## [TASK DETAILS]
Count the lines in the entries below that contain the word "chevron" and give only that number.

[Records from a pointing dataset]
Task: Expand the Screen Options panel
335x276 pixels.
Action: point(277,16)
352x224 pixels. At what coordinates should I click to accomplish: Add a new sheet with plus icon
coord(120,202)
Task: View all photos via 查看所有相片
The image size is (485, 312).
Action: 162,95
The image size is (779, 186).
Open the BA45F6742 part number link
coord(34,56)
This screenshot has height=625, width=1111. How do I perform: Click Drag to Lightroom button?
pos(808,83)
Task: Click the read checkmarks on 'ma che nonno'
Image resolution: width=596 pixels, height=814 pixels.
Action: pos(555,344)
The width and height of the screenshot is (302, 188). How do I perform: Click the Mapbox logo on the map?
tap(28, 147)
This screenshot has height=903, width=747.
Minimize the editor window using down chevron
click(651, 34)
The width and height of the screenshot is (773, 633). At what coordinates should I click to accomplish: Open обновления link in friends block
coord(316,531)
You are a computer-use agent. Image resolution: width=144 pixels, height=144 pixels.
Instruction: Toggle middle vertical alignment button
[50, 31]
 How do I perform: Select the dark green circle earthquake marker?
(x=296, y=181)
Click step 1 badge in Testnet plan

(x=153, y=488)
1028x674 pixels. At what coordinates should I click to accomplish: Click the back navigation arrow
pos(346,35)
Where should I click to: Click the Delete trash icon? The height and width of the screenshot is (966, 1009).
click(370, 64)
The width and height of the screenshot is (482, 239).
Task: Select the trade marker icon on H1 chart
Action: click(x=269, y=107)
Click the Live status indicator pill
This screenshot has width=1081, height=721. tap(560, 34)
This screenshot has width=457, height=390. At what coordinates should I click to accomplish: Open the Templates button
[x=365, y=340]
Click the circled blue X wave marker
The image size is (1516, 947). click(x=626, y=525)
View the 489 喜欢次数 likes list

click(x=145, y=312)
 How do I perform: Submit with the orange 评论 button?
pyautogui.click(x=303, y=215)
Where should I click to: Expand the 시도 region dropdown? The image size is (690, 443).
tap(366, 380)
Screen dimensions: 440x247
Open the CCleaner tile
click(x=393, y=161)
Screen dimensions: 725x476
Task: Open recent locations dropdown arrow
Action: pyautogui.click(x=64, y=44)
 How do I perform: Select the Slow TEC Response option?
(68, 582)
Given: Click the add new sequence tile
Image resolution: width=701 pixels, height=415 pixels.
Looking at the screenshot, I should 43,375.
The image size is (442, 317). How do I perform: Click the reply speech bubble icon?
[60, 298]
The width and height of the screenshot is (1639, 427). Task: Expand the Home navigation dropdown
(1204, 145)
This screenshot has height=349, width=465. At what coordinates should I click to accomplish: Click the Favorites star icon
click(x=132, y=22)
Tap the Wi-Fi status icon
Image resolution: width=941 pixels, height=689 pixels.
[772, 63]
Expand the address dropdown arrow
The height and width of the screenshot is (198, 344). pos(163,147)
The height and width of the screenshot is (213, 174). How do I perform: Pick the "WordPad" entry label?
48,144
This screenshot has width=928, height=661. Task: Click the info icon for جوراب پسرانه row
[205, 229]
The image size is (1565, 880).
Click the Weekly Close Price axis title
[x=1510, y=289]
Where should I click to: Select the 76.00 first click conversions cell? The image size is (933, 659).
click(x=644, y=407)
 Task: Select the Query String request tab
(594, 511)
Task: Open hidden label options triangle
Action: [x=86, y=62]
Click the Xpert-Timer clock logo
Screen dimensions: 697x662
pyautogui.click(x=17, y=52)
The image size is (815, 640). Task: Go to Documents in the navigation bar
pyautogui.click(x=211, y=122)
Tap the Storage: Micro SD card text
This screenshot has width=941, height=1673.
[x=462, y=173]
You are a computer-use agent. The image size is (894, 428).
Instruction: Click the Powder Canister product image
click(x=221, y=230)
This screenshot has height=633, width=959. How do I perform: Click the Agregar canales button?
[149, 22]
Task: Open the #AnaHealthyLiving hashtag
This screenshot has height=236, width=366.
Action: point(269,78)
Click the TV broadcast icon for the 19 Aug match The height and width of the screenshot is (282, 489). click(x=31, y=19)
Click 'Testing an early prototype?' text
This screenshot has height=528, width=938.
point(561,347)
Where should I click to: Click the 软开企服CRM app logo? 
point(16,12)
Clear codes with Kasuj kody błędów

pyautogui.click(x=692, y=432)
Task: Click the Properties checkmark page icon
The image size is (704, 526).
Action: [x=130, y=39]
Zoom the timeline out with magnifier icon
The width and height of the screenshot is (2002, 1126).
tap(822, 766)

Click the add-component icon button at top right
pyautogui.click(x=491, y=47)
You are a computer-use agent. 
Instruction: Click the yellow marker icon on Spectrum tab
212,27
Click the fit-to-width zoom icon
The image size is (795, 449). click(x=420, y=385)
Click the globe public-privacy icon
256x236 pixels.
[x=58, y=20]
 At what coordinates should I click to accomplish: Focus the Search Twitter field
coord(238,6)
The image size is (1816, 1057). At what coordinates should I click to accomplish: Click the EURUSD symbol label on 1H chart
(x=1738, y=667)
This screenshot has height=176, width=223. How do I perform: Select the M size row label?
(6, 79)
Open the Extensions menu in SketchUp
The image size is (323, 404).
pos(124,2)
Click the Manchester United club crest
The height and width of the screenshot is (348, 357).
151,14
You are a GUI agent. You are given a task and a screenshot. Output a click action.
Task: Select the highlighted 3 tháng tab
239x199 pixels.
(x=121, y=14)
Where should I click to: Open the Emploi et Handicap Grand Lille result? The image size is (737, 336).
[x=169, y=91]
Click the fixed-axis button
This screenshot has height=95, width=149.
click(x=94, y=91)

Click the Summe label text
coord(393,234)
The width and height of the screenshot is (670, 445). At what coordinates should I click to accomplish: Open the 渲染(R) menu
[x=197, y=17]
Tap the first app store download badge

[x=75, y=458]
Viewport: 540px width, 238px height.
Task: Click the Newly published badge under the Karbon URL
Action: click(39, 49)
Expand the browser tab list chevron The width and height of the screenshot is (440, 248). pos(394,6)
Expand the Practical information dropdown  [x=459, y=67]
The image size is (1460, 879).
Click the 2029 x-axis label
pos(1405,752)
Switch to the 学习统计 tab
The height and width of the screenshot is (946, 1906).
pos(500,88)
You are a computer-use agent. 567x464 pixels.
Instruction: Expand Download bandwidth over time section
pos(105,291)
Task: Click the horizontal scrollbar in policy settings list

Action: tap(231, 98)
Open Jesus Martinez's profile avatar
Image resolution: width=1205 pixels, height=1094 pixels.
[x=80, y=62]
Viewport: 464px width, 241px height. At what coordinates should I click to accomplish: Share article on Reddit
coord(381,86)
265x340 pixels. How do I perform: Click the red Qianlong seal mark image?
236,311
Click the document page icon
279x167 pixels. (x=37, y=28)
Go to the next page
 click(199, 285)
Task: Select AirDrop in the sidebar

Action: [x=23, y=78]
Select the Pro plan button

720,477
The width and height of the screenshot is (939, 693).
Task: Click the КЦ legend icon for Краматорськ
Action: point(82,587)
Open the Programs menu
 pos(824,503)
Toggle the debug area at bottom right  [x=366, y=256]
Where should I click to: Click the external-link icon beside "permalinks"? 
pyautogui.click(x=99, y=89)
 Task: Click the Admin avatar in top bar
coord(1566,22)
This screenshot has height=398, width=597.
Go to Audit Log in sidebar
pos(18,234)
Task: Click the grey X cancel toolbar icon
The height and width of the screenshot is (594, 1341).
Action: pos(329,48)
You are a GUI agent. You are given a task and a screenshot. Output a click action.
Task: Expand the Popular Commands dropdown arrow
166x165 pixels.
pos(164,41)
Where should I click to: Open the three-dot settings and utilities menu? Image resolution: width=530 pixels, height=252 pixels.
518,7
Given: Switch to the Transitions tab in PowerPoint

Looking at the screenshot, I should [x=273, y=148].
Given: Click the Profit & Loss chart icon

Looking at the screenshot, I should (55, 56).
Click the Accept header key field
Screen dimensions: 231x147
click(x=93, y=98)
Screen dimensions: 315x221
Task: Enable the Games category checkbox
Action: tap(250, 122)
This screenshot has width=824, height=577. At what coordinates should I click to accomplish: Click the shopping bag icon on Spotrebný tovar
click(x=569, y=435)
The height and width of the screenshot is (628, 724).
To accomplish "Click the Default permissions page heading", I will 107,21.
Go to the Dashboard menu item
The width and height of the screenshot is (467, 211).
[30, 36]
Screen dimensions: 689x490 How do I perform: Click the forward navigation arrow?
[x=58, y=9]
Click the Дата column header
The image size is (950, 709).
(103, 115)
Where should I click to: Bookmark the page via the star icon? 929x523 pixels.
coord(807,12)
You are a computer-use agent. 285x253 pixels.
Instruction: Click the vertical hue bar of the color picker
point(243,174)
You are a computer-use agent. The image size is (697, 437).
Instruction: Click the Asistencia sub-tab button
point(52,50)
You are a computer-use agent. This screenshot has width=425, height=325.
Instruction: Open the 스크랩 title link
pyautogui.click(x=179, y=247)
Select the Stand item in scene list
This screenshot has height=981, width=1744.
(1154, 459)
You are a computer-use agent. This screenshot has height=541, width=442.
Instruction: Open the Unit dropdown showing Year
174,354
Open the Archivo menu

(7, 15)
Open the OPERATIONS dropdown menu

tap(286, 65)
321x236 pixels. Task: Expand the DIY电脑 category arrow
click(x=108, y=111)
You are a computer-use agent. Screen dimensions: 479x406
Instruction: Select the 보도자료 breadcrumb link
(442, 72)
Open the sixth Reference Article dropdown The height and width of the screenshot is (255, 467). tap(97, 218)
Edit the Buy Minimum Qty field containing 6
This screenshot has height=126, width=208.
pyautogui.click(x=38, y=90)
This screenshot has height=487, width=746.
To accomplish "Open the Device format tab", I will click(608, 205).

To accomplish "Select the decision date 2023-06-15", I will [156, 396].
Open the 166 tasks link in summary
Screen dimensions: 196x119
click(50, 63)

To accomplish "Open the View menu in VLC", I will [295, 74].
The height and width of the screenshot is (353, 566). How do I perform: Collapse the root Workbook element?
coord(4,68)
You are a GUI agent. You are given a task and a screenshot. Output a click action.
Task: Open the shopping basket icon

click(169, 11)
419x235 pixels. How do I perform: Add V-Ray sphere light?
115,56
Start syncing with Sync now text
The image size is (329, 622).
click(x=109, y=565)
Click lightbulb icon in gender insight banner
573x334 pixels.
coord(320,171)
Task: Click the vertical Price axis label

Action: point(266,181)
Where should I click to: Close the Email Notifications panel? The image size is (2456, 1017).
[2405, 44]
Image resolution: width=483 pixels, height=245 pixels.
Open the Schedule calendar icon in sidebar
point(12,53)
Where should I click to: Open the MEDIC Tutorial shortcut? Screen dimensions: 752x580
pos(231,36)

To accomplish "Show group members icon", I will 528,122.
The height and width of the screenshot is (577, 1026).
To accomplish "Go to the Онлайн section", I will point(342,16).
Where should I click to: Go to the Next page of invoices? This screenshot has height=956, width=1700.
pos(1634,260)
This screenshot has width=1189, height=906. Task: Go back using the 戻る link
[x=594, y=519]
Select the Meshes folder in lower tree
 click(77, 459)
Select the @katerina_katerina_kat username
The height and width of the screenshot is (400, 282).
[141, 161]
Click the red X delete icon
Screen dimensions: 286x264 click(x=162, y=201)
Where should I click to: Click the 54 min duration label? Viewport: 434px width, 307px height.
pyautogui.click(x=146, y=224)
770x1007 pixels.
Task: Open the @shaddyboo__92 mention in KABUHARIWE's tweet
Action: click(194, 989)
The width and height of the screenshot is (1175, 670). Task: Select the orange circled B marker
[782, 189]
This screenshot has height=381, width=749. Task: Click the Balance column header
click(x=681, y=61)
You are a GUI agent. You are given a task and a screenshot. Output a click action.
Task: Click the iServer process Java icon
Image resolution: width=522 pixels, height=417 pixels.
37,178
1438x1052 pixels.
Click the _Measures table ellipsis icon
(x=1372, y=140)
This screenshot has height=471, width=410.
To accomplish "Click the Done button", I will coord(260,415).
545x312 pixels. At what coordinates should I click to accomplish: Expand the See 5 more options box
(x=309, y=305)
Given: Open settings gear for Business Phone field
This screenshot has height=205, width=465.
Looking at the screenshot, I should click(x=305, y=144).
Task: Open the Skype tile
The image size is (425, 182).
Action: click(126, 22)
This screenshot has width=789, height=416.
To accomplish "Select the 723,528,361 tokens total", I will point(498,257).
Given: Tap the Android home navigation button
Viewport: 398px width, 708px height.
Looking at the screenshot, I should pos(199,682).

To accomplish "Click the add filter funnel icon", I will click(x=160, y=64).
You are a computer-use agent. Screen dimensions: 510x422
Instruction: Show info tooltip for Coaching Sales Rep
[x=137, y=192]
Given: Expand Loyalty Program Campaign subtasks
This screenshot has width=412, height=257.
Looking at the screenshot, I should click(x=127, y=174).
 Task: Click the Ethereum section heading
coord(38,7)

## [FINAL ANSWER]
2